The prodigal son finally has a shot in the majors, but it remains to be seen if he'll get a real shot or if veteran Mark Bellhorn will be an excuse to keep him out of San Diego. He has proven everything he needs to in the minors, hitting for average and decent power in as he's moved up the system while consistently proving to be a fantastic clutch hitter. Even his down year in Mobile was productive. Barfield isn't flashy in the field and doesn't get as many props as he deserves for his work at second base. While scouts once thought he'd have to move off the position, he has proven he has the hands and instincts to stay at second. At the end of each year, his error totals are low and he consistently makes the plays he needs to make.
2. Sean Kazmar
Kazmar made a smooth transition from college shortstop to professional second baseman and quickly became a solid fielder at the position. He has a tendency to swing for the fences which causes bouts of inconsistency. If he can repeat his swing effectively and shoot for the gaps, his ceiling will be high. He does all of the little things right and is a hard worker. Kazmar was on a muscle-building program this off-season, and it will be interesting to see how he handles the extra poundage.
A contact hitter who has shown an affinity for patience at the plate, Maestrales is the newest prospect on the list. Selected in the Triple-A phase of the Rule 5 Draft, the switch-hitting Maestrales showed some power last year in three different leagues with the Orioles and Royals systems. To date, his career has been most noteworthy for his ability to get on base and score runs, which makes him a perfect fit for Grady Fuson's philosophy in player development. At 26 years old, he is old to be headed to Double-A, but has an interesting mix of pop and patience.
4. Jodam Rivera
A switch hitter whocan play multiple positions, Rivera, 20, moved to second base last year, and seems to have found a permanent home.

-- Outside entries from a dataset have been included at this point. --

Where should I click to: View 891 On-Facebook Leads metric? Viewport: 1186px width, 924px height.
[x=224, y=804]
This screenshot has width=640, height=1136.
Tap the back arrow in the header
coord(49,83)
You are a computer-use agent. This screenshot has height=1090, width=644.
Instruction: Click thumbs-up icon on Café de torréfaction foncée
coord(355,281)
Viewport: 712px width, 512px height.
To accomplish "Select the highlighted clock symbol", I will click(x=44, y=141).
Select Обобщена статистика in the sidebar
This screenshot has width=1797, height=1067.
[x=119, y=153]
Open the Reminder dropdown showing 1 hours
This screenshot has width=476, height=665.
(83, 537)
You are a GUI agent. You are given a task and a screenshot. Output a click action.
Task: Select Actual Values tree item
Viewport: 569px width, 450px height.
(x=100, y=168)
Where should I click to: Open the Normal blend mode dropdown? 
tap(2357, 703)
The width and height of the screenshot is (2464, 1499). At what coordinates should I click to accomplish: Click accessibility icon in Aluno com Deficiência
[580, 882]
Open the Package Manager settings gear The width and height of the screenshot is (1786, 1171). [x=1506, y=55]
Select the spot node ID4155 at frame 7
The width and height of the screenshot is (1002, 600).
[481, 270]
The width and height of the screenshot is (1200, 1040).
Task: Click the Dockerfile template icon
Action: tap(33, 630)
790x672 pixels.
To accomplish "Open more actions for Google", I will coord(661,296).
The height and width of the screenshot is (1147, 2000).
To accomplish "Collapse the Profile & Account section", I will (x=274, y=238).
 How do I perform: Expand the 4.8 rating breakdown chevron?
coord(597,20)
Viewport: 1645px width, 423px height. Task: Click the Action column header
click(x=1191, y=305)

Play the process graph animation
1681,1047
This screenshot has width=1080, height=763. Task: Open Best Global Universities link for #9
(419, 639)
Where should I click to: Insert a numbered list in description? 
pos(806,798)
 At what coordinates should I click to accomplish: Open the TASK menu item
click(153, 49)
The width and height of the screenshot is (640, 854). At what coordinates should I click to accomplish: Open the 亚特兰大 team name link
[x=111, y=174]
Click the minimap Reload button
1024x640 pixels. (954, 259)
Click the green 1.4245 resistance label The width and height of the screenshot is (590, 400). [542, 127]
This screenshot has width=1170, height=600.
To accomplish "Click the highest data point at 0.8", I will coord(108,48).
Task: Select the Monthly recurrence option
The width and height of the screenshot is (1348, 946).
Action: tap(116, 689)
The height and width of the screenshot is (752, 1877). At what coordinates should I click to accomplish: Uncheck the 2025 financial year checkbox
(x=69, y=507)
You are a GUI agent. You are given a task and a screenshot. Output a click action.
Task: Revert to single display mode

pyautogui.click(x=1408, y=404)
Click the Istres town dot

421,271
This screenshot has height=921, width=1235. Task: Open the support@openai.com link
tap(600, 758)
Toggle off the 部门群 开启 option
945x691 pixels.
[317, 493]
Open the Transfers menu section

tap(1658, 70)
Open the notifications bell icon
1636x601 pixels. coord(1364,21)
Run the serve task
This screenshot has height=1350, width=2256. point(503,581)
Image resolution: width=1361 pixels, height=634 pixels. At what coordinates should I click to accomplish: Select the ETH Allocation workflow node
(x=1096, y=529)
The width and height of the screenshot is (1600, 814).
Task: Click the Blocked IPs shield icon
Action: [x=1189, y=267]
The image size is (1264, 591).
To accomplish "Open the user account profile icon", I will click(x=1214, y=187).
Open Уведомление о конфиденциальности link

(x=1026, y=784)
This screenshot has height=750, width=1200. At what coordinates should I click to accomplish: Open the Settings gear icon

He is a singles hitter who has a tendency to be too much of a free swinger. An injury cut his season short in Eugene last year and he wasn't impressive in the Instructional Leagues, but he'll get a chance to develop this season.
It was a Jekyll-and-Hyde year for Cleland. He hit well and showed some pop in Peoria, but struggled when he was promoted to Eugene. He strikes out a lot for a middle infielder and his glove is a major question mark moving forward – 16 errors in 44 games in the field.
Several other players could have fit in, but they have toyed around with multiple positions. You'll see a few of them when we review the system's top five utility players in the future.